The human brain is a highly complex, multilayered organ composed of many billions of neurons, organized into complicated interconnecting neural networks. Typically, each neuron is connected to tens of thousands of other neurons through connections called synapses. Electrochemical signals that are passed between neurons through these synapses allow them to communicate.
When something is abnormal or broken, it can lead to a range of devastating neurological and psychiatric brain disorders. Today, according to recent reports, around two billion people suffer from brain-related disorders, including developmental problems (autism and ADHD, for example), acquired neuropsychological disorders, aphasia (language problems), amnesia (memory problems), dyslexia (reading problems), neurological disorders (epilepsy), psychiatric problems and neurodegenerative disorders.
Understanding these diseases and disorders can be highly complicated – because the brain is complicated.
But at Tel Aviv University’s Sagol School of Neuroscience, “We are on the verge of a revolution in brain research,” said Prof. Uri Ashery, a member of TAU’s Department of Neurobiology.
The Sagol School, founded by Sami and Tova Sagol, is the first and only one of its kind in Israel in terms of interdisciplinary scope and breadth. It serves as the coordinating framework for all TAU teaching and research in the brain sciences.
“We have researchers from all over TAU,” explained Prof. Naama Friedmann, who heads the Sagol School’s newest center, the Cukier, Goldstein-Goren Center for Mind, Cognition and Language, also known as the MiLa Center. Friedmann said the Sagol School’s more than 160 researchers are members of the faculties of life sciences, medicine, social sciences, exact sciences, education, humanities, arts and more.
“Scientists now realize that interdisciplinary dialogue is essential for brain research,” she said.
In her own research, Friedmann focuses on cognitive neuropsychology, including language impairments in individuals after strokes or traumatic brain damage, or in individuals with developmental impairments. In her 18 years at TAU, she has discovered many new types of dyslexia and dysgraphia and followed up these discoveries with studies aimed at the diagnosis and treatment of these language impairments.
For example, Friedmann recently discovered vowel letter dyslexia. Individuals with this impairment can read consonants without error, but when they see vowels, they either put them in the wrong place or omit them. She first discovered this in Hebrew, but later found it could be diagnosed in individuals who speak English, Italian, Turkish and Arabic, too.
It’s a revolutionary discovery.
“This has important implications for understanding the way we read,” Friedmann explained. “It means that we process consonants and vowels separately. This will revolutionize the model for reading.”
Additionally, Friedmann’s team determined that the period from birth to one year old is critical for proper language acquisition. When in 2003, a B1 (thiamine) deficiency in Remedia baby formula led to the deaths of three babies and injuries of two dozen more, Friedmann’s team decided to monitor the impact of this thiamine deficiency on the affected babies over time.

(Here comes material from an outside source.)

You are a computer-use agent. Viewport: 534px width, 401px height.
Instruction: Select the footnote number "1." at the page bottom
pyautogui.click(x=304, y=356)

Her team did a wide assessment of the children’s language at age five, and they realized that although their IQs were fine, the syntax of 97% of the children was impaired. Testing was repeated at age eight and again at age 14.
“Because the brain did not develop well in their first year of life, because of the thiamine deficiency, these children missed a critical period for language acquisition, from which they are still struggling,” Friedmann said.
She also ran a study of deaf children with her students Dr. Ronit Szterman and Manar Haddad-Hana comparing those who received hearing aids or cochlear implants in their first year or later.
“What we found is that the children with normal syntax received hearing aids in the first year of their life,” said Friedmann. “If they get hearing aids at two or three years old, it is too late for syntax to develop normally.”
She said when these two studies are taken together, one can understand that the first year is a critical period both for brain development and for language input of the first language. Further, she explained that all three studies were truly multidisciplinary.
“Let’s take the Remedia study: if you want to study the effect of thiamine on language acquisition, you have to have a good base in biochemistry, linguistics, neurology and psychology and know how to assess language acquisition and learning disabilities.”
Friedmann said that in many universities, researchers are doing very interesting things on two sides of the corridor and they don’t know about each other’s work. By working together, “you can do groundbreaking work.”
“I think the world is going toward questions and research that simply cannot be done from within only one discipline,” said Friedmann, who is also the head of the Adi Lautman Interdisciplinary Program for Outstanding Students at TAU.
“Today, big questions can be answered either by collaborations between researchers from various disciplines, as we have in the Sagol School of Neuroscience and the MiLa center at TAU, or by a researcher who has strong bases in several disciplines. Either you can work together or you yourself should be interdisciplinary.”